_Problem details_
Rewrite the stretch of the study summary from "Data collection was" through "factors (e.g., smoking).", putting "surveys" in place of "questionnaires".

_Passage_
= Beginning of Section =
Isotemporal modeling MVPA has been shown to improve age-related health outcomes; sedentary behaviors are observed to have the opposite effect. Unfortunately, on average, MVPA comprises only 4% of adults’ waking time in modern society, while sedentary behaviors comprise 60% or more. The transition from sedentary behaviors to LPAs is easier to achieve than a direct switch from the latter to MVPAs, particularly in elderly individuals. Unfortunately, the benefits of LPA in healthy aging have hitherto remained untested.

About the study

In the present long-term cohort study, researchers aim to evaluate the independent associations of LPA and sedentary behaviors with healthy aging to elucidate the benefits of replacing the latter with LPA, sleep, or MVPA in aging populations. The study adheres to the Strengthening the Reporting of Observational Studies in Epidemiology (STROBE) reporting guidelines. The study cohort was derived from the Nurses’ Health Study (NHS) and included participants above 50 years without a prior medical history of major chronic diseases at baseline (1992). The follow-up period was 20 years, and the final assessment was conducted from January to March 2022.

The primary outcome of interest was survival to age 70 without the development of health-associated concerns, particularly across four health domains – chronic diseases, cognitive impairment, loss of physical function, or mental health disability.

“We included 3 SBs, 2 LPAs, MVPA, and sleep duration. Of these, we considered time spent sitting watching television as our primary exposure, because among the various surrogates for SB, time spent television watching is most strongly associated with adverse health outcomes.”

Data collection was comprised of medical, anthropometric, and sociodemographic records from the NHS database. Pre-validated health questionnaires were employed to record the duration and intensity of participants’ physical activity, sleep, and sedentary behaviors (collectively, ‘exposures’). The isotemporal substitution model was used to compare measured exposures and their subsequent outcomes, with models corrected for age, ethnicity, education, marital status, family medical conditions, and known health risk factors (e.g., smoking).

Study findings and conclusions

After verifying study inclusion requirements, 45,176 participants were included in the analyses (mean age = 59.2 years), of which 3,873 (8.6%) participants achieved healthy aging. Study findings reveal that sedentary behaviors, particularly time spent watching television while seated, significantly worsened the odds of healthy aging by an average of 12% for every additional two hours spent in the activity. In contrast, LPA was associated with increased odds of healthy aging by a factor of 6% for every two hours of the behavior.
= End of Section =
_Study material_
= Beginning of Section =
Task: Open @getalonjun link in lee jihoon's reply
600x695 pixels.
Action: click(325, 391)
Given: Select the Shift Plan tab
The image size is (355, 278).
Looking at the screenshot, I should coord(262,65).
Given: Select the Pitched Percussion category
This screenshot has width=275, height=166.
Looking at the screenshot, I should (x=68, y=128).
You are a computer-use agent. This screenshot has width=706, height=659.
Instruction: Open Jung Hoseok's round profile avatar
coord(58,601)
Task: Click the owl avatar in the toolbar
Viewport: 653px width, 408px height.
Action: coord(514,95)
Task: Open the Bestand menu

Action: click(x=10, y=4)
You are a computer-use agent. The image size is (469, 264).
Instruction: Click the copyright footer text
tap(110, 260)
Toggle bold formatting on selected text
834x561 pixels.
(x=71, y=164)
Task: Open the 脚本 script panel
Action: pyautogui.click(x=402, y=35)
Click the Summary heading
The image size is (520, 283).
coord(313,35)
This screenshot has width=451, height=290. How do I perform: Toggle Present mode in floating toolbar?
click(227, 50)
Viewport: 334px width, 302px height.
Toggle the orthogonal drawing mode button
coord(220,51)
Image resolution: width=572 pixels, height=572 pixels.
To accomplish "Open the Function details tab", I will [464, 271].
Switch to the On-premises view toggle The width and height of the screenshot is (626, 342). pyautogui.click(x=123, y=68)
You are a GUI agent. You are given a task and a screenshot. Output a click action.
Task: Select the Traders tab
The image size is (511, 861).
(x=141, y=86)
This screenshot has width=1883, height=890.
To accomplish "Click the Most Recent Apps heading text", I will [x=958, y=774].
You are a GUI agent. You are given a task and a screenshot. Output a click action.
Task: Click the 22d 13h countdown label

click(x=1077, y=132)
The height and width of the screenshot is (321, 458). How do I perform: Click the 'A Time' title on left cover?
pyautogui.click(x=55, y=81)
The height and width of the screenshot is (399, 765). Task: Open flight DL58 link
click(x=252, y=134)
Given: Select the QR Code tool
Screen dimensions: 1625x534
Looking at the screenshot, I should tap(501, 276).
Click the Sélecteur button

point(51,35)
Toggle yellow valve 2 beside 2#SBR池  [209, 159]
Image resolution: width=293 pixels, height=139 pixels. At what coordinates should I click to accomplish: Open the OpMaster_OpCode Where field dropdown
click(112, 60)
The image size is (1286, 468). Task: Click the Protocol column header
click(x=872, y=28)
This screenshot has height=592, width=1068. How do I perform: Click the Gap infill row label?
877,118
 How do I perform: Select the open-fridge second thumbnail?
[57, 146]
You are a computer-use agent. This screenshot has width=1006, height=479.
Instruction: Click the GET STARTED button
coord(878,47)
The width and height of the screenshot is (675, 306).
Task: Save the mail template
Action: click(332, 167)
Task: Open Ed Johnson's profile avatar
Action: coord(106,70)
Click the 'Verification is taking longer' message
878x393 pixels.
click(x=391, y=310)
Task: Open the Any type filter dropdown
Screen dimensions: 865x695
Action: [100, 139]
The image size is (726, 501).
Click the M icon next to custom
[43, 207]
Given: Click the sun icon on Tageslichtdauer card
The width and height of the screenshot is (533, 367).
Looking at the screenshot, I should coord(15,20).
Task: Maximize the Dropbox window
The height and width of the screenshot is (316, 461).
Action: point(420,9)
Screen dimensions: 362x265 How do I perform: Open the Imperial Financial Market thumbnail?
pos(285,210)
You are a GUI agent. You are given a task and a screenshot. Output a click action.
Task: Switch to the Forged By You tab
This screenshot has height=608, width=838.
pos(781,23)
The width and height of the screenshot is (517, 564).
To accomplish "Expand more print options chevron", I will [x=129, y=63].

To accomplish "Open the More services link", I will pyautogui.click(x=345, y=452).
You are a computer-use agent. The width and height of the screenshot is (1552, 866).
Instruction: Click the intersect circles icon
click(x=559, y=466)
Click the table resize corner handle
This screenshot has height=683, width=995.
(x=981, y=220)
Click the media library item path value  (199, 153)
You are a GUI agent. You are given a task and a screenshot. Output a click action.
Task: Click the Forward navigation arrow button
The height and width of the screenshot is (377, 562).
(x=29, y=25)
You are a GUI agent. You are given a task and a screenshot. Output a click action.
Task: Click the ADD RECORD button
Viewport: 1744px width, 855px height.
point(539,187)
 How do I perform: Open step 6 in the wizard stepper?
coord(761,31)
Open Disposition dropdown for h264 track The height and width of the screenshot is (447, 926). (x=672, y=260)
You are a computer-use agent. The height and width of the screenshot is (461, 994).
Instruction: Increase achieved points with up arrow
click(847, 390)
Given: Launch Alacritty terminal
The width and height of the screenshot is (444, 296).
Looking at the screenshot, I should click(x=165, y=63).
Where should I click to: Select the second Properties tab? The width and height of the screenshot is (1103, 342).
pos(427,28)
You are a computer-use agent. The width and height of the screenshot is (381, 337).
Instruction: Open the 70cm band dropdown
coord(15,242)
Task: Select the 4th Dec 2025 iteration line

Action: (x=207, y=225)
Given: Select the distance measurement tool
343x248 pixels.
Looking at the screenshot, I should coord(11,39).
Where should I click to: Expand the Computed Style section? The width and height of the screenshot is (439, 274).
= End of Section =
_Answer for this exercise_
Data collection was comprised of medical, anthropometric, and sociodemographic records from the NHS database. Pre-validated health surveys were employed to record the duration and intensity of participants’ physical activity, sleep, and sedentary behaviors (collectively, ‘exposures’). The isotemporal substitution model was used to compare measured exposures and their subsequent outcomes, with models corrected for age, ethnicity, education, marital status, family medical conditions, and known health risk factors (e.g., smoking).